For Assembly Instructions, see the User Guide available here

Assembly Timeline:

• Order parts (approximately a week delivery)
• Cut sheets of acrylic down to size (approximately 2 man hours)
• Assemble box (approximately 8 man hours)
• Create sensory board/interior of the box (approximately 2 man hours)
• Coding arduino microcontroller to perform sensory tasks (approximately 5-8 hours) *We anticipate seeking help from Instructor Hill and TTU ARC if needed*
• Test Final Product
• Create user guide

Fabrication Process

Pictures of the Fabrication Process

Testing and implementation

The testing consisted primarily of pushing on the box in all directions, feeling for any rough edges, and looking closely for any shape corners or edges. One change that had to be made after testing the product was that snaps were needed on the top and bottom for additional stability. Additionally, there were a few protective pads linked to the product for protection. However, in spite of a few needed adjustments, the overall design was a tremendous success and it seems like Alex will profit greatly from the implementation of this design.

Business Model

Below is an example of the Business Model we would follow if we were going to produce this design.

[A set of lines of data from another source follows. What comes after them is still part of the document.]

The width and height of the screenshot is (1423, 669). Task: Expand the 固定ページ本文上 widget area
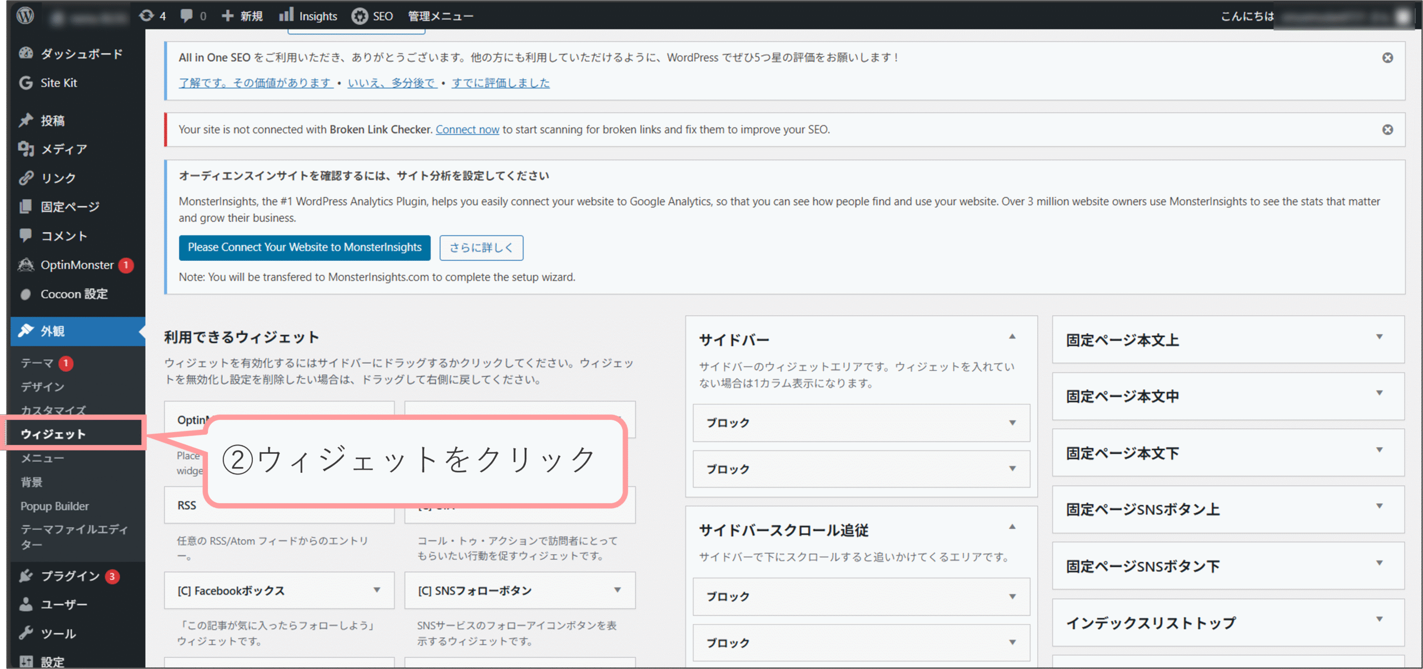click(x=1379, y=337)
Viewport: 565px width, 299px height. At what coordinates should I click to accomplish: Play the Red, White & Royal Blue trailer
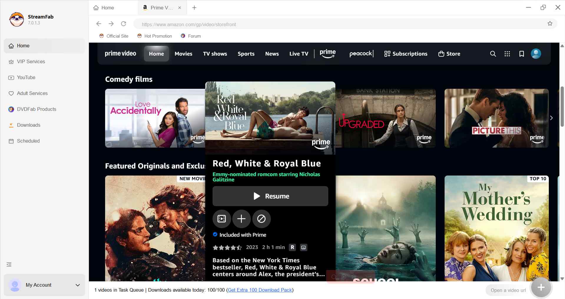[x=222, y=219]
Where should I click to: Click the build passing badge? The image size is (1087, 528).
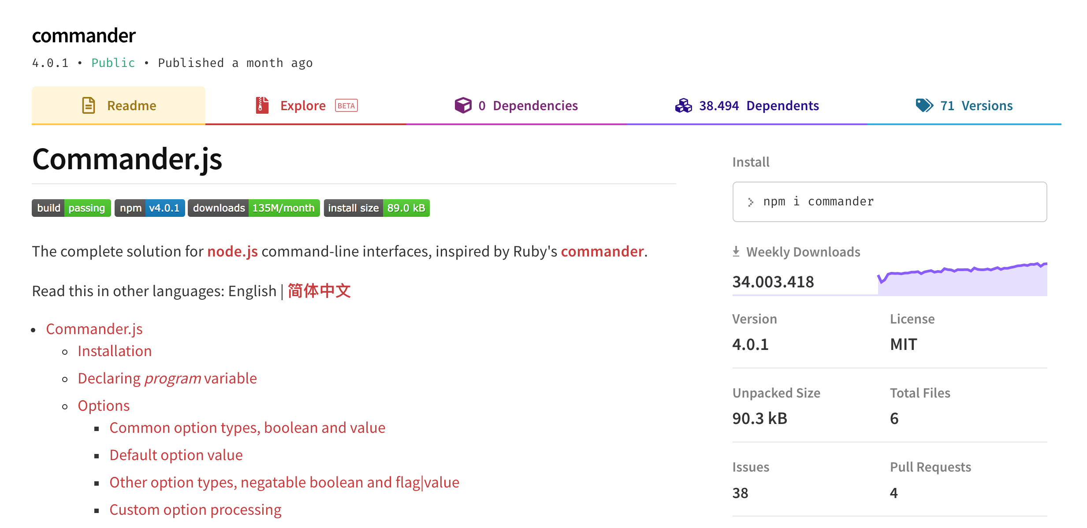point(71,208)
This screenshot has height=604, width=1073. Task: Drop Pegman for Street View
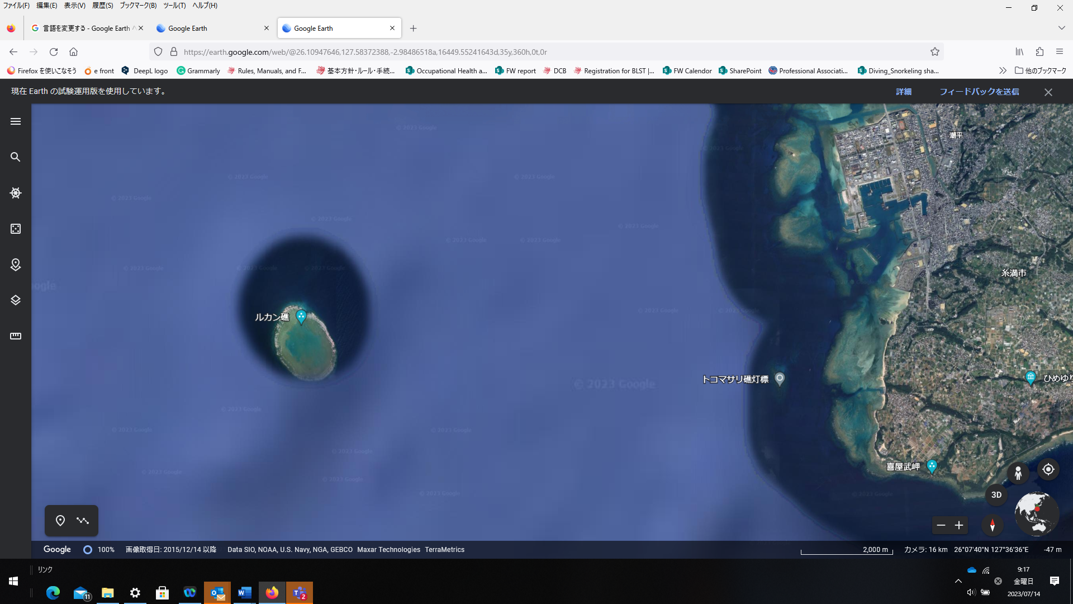click(1018, 473)
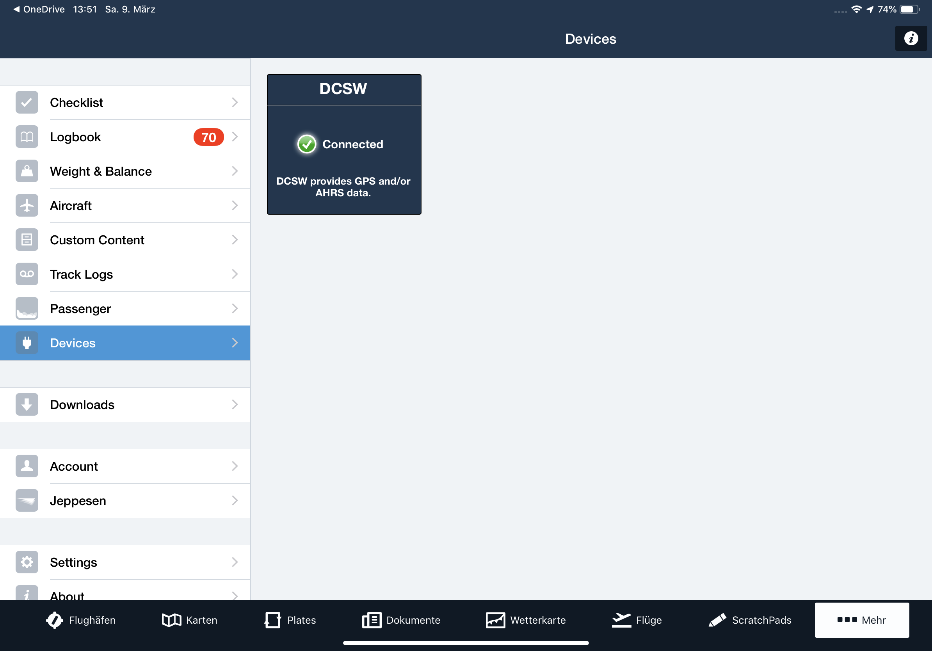The image size is (932, 651).
Task: Select the About menu item
Action: click(67, 595)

Photos of Completed design

Instructions for safe use

Provide a clear summary of safe use for the family. Do not use the device unless supervised by an adult that has been fully understood the safe use of this product. User Guide is Available Here

Project Summary, Reflection

The box seemed to suit Alex's needs very well and he was a real pleasure to watch as he laughed and tumbled through his new toy. Sadly our team had to take the box back to make a few modifications which upset our happy little friend very much. It was a very rewarding project to be able to bring a child so much happiness with all our hard work and time. He certainly will profit from it so knowing that makes all that we had to go through as a team very much worth it.